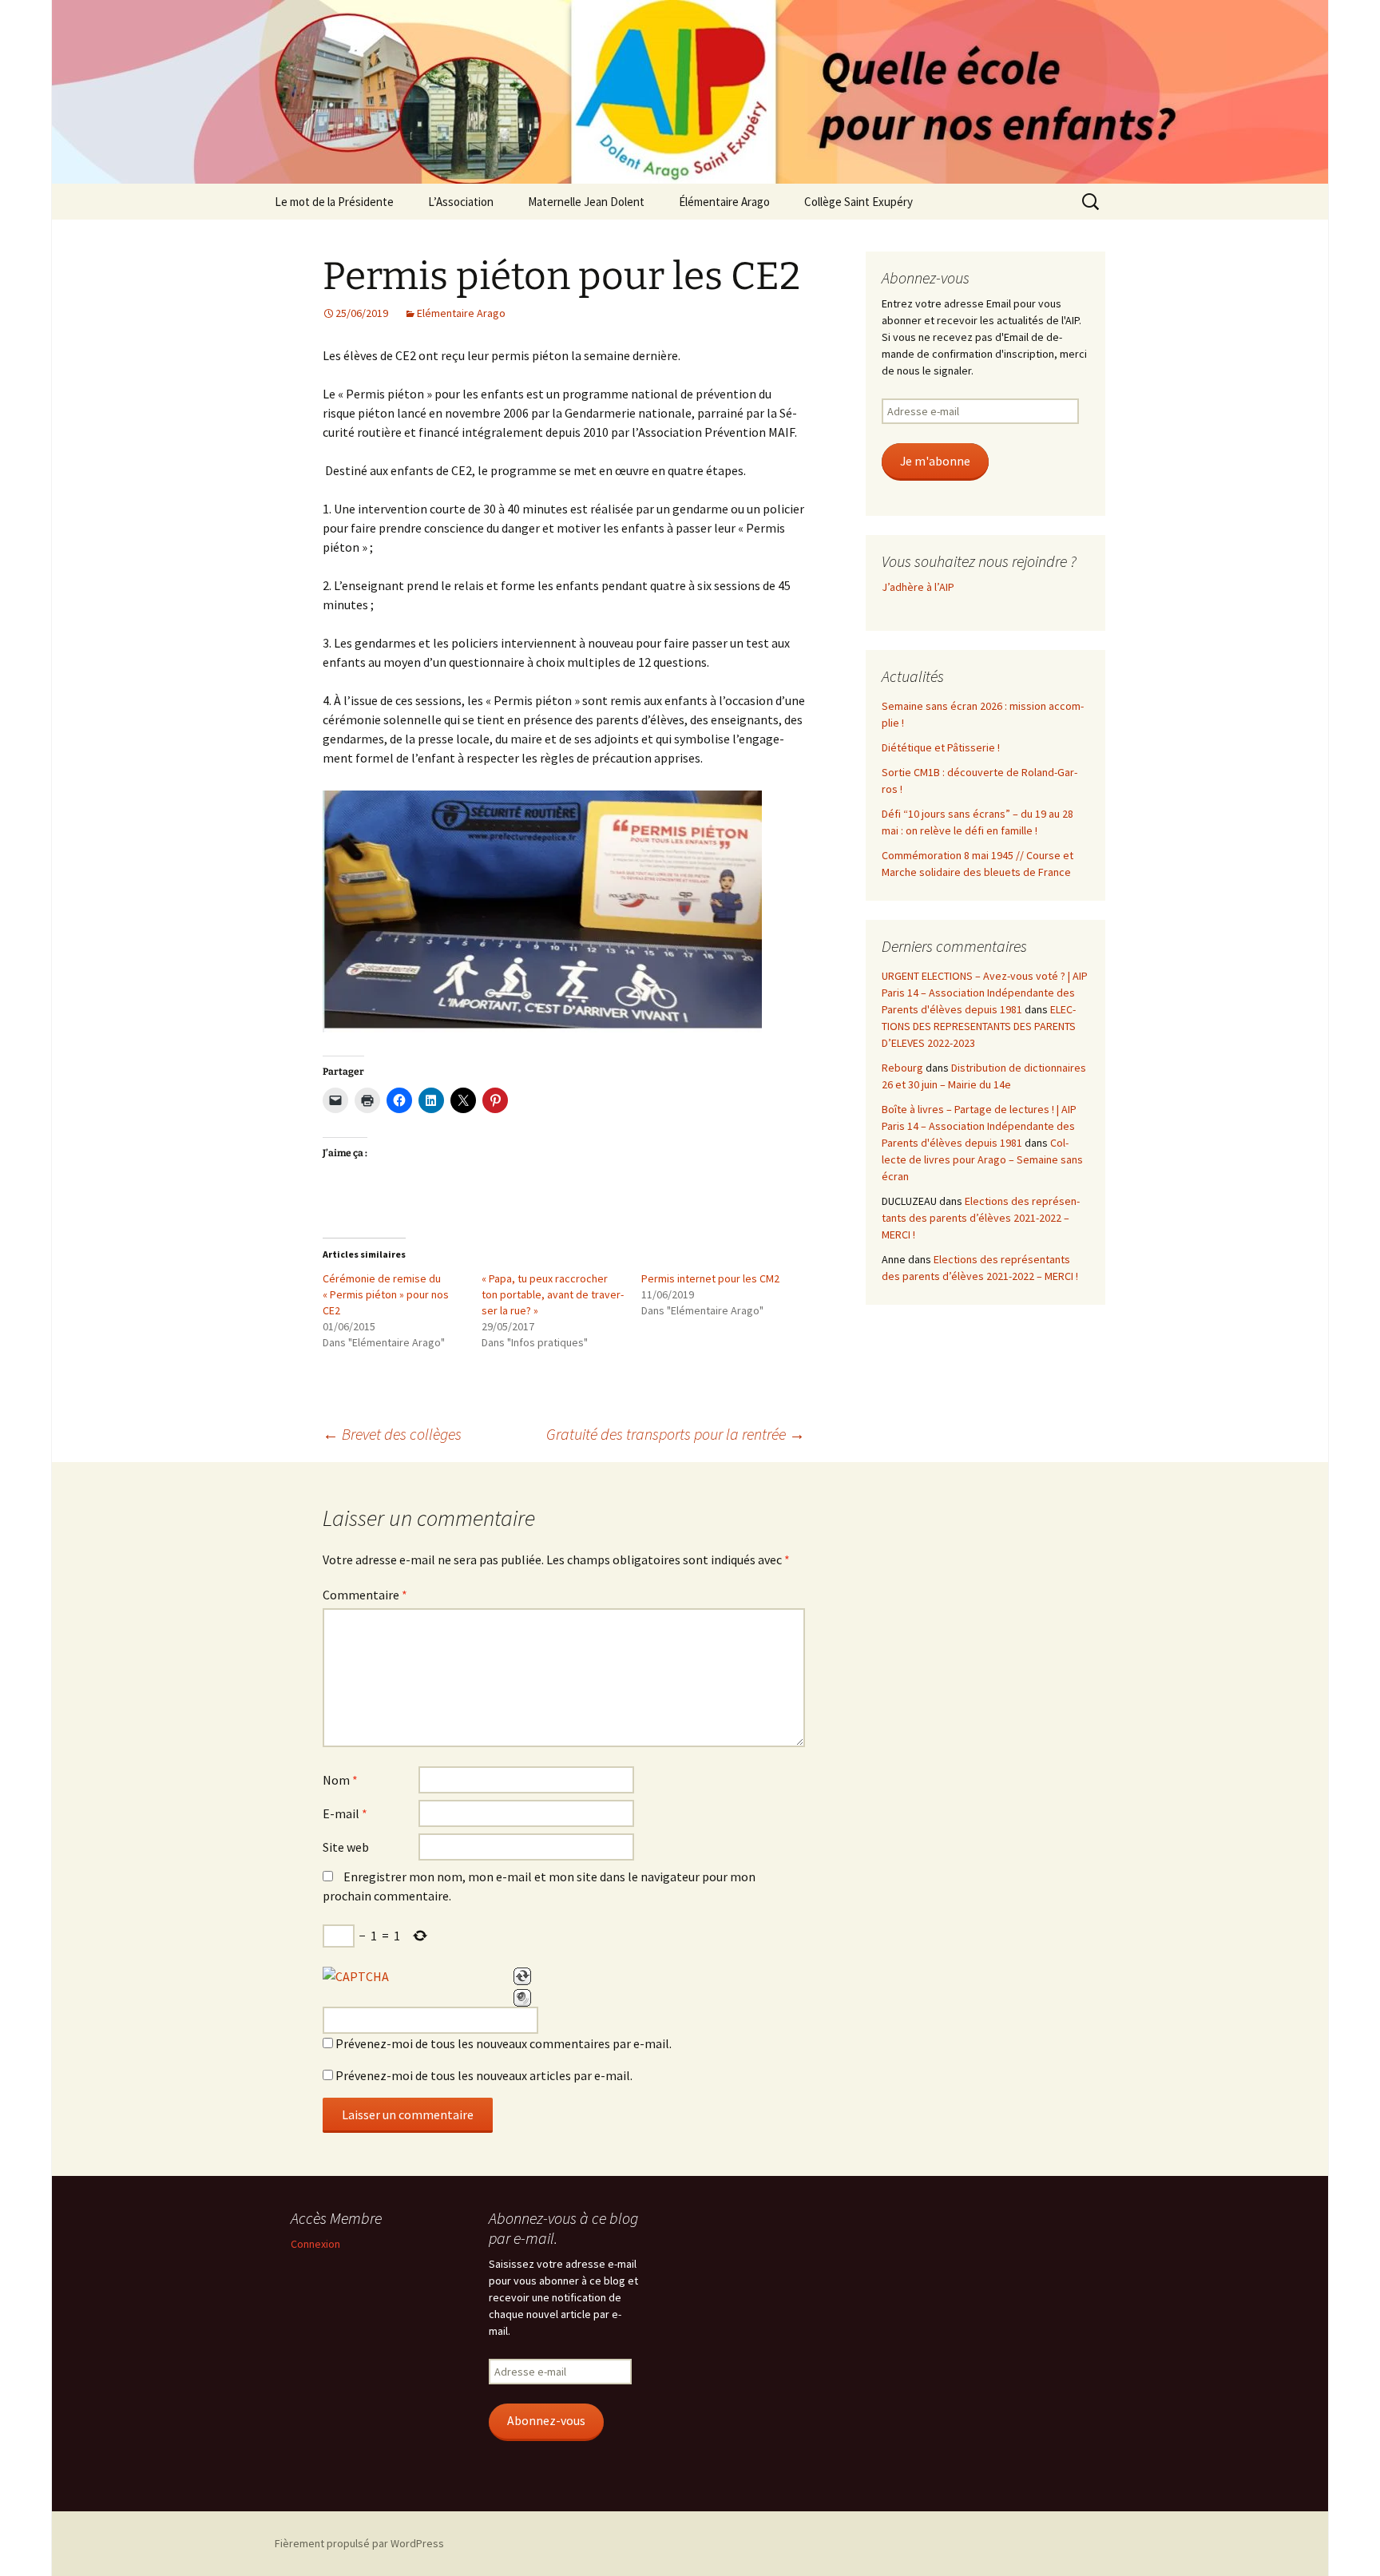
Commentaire (365, 1595)
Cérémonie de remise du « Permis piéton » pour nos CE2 (386, 1294)
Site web (346, 1847)
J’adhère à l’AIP (918, 587)
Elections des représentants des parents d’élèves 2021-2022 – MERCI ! (981, 1218)
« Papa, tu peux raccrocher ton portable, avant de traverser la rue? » (553, 1294)
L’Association (461, 201)
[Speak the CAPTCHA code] (522, 1998)
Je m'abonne (935, 461)
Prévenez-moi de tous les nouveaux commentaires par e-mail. (503, 2043)
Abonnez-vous (546, 2420)
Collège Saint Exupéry (858, 201)
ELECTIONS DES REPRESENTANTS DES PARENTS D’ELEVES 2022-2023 (979, 1026)
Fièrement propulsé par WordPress (359, 2543)
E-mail (345, 1813)
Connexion (315, 2244)
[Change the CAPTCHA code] (522, 1976)
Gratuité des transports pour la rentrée (675, 1434)
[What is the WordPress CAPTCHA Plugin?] (356, 1976)
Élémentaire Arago (724, 201)
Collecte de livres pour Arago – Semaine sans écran (982, 1159)
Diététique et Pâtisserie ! (941, 747)
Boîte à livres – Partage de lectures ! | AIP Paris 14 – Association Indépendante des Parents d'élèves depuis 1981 (979, 1126)
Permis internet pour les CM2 (710, 1278)
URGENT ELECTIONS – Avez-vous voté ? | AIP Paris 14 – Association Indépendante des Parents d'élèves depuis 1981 (985, 993)
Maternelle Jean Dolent (586, 201)
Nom (340, 1780)
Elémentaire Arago (461, 313)
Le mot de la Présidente (334, 201)
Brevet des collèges (392, 1434)
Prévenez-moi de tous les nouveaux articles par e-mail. (483, 2075)
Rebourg (902, 1067)
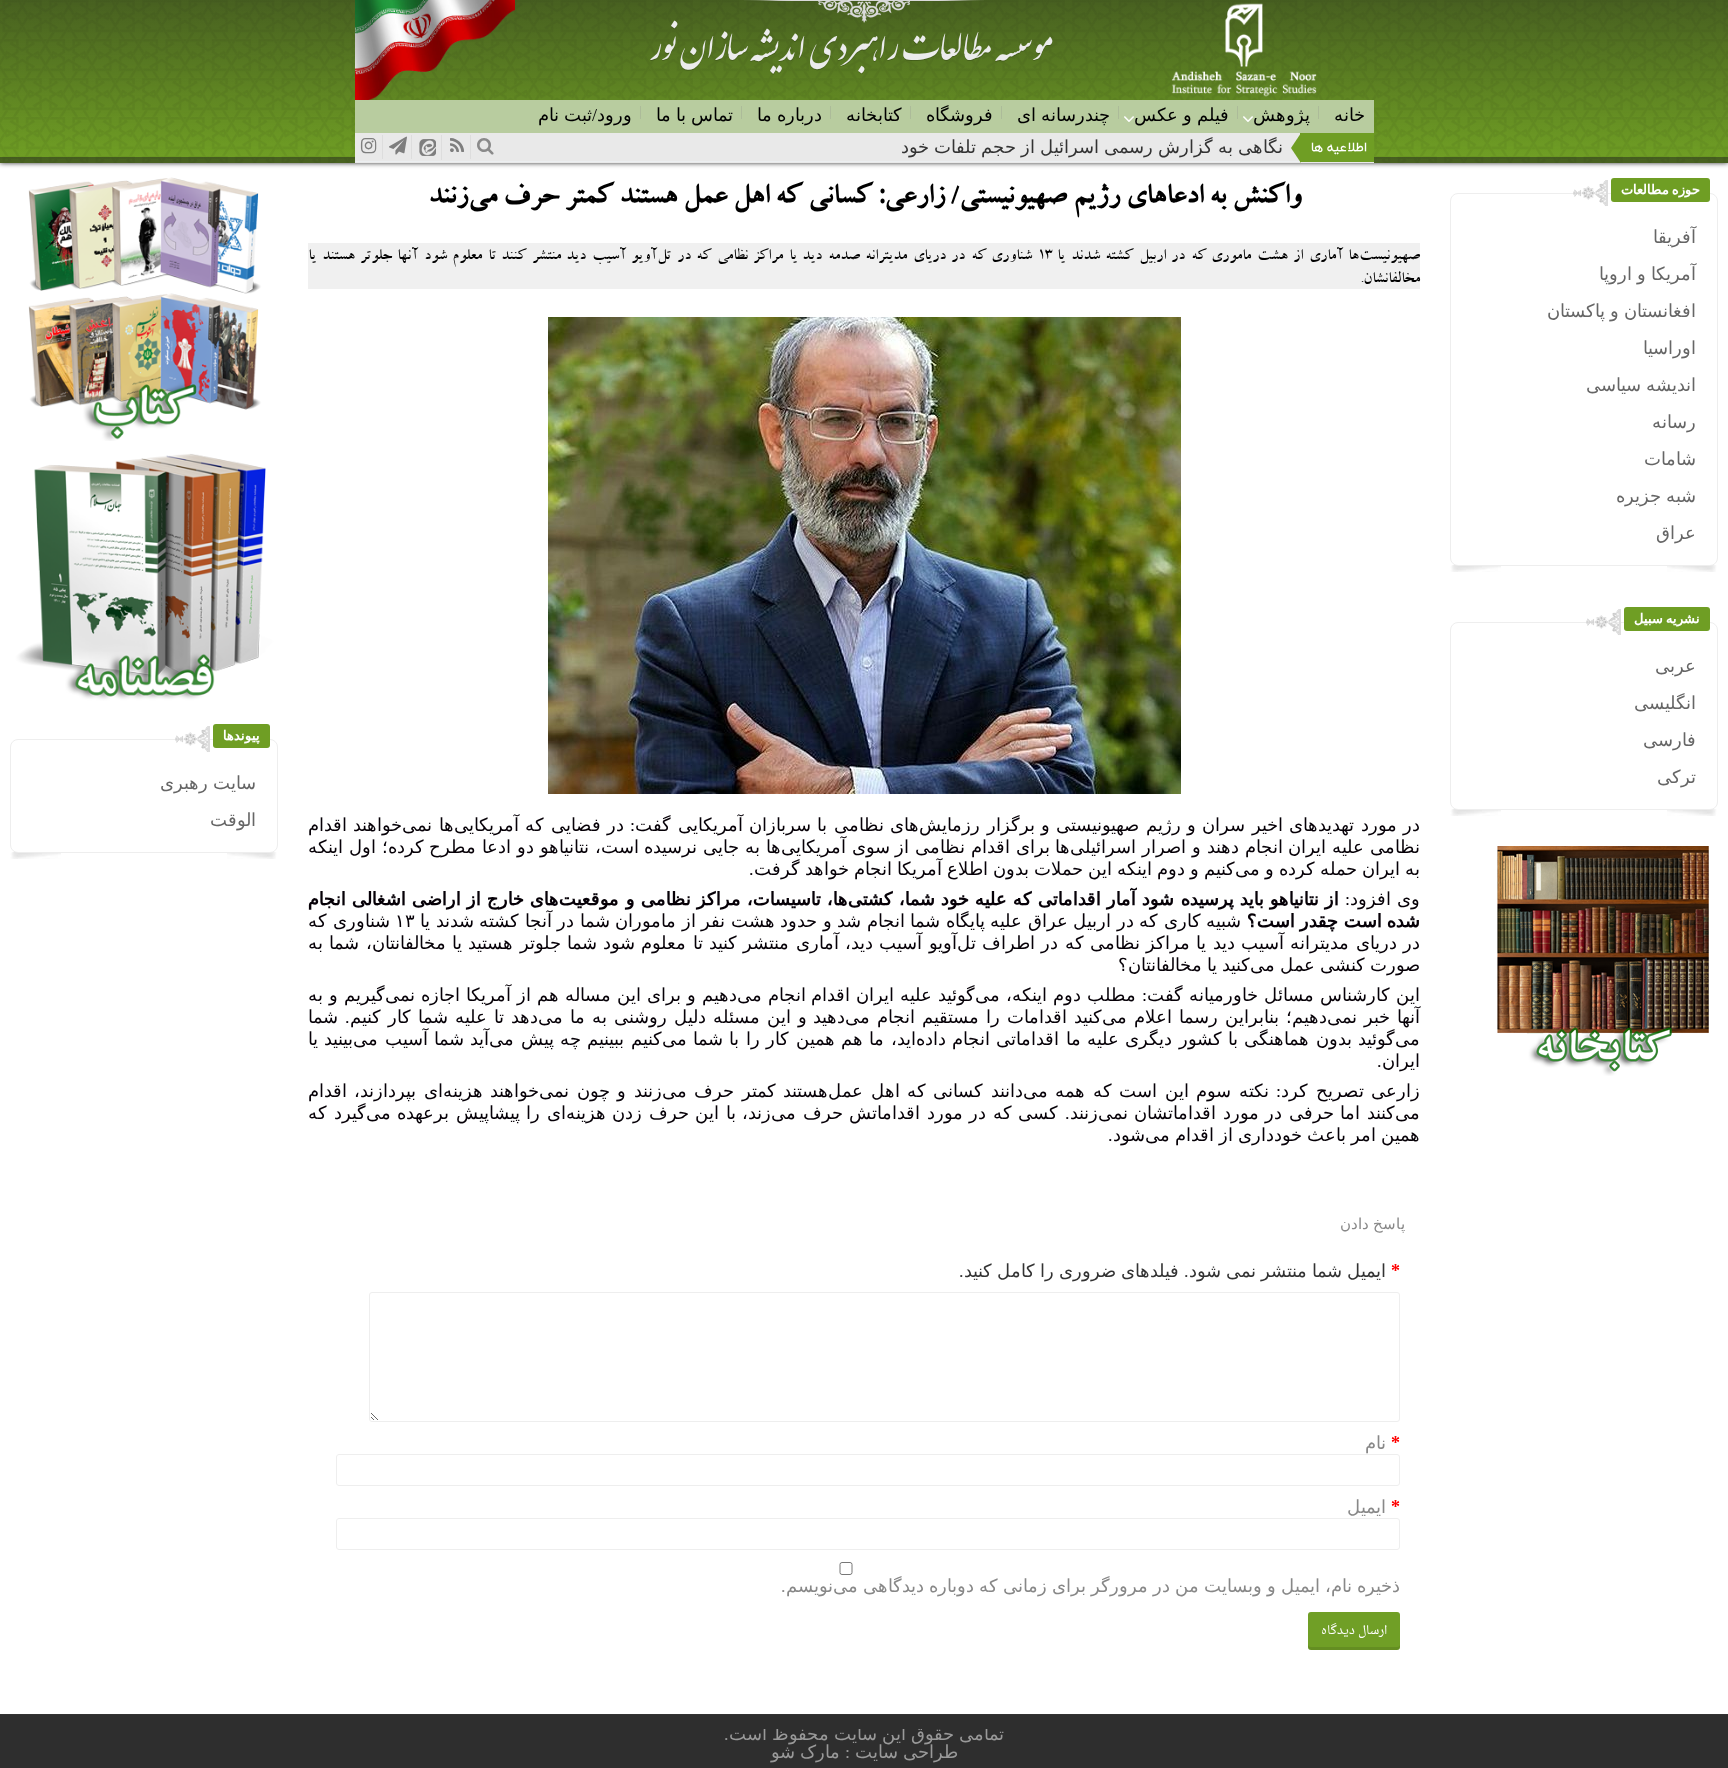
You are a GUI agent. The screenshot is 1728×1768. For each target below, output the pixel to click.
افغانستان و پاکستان (1621, 311)
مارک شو (808, 1752)
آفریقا (1674, 237)
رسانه (1674, 422)
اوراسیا (1669, 348)
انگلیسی (1665, 703)
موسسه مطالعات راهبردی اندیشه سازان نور (851, 56)
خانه (1349, 115)
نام (1375, 1443)
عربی (1675, 666)
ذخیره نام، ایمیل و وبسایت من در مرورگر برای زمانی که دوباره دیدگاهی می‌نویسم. (1090, 1586)
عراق (1676, 533)
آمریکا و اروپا (1647, 274)
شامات (1670, 459)
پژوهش (1281, 115)
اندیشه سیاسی (1641, 385)
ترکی (1676, 777)
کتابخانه (874, 115)
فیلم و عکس (1181, 115)
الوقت (233, 820)
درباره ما (789, 115)
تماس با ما (694, 115)
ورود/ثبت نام (585, 115)
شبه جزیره (1656, 496)
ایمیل (1366, 1507)
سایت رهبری (208, 783)
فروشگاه (959, 115)
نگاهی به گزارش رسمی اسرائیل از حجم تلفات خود (1092, 147)
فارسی (1669, 740)
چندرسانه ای (1063, 115)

· · ·

Assignment:
For every line in the records above that holds "livres", add one, and report the sum alone.

Written solution:
2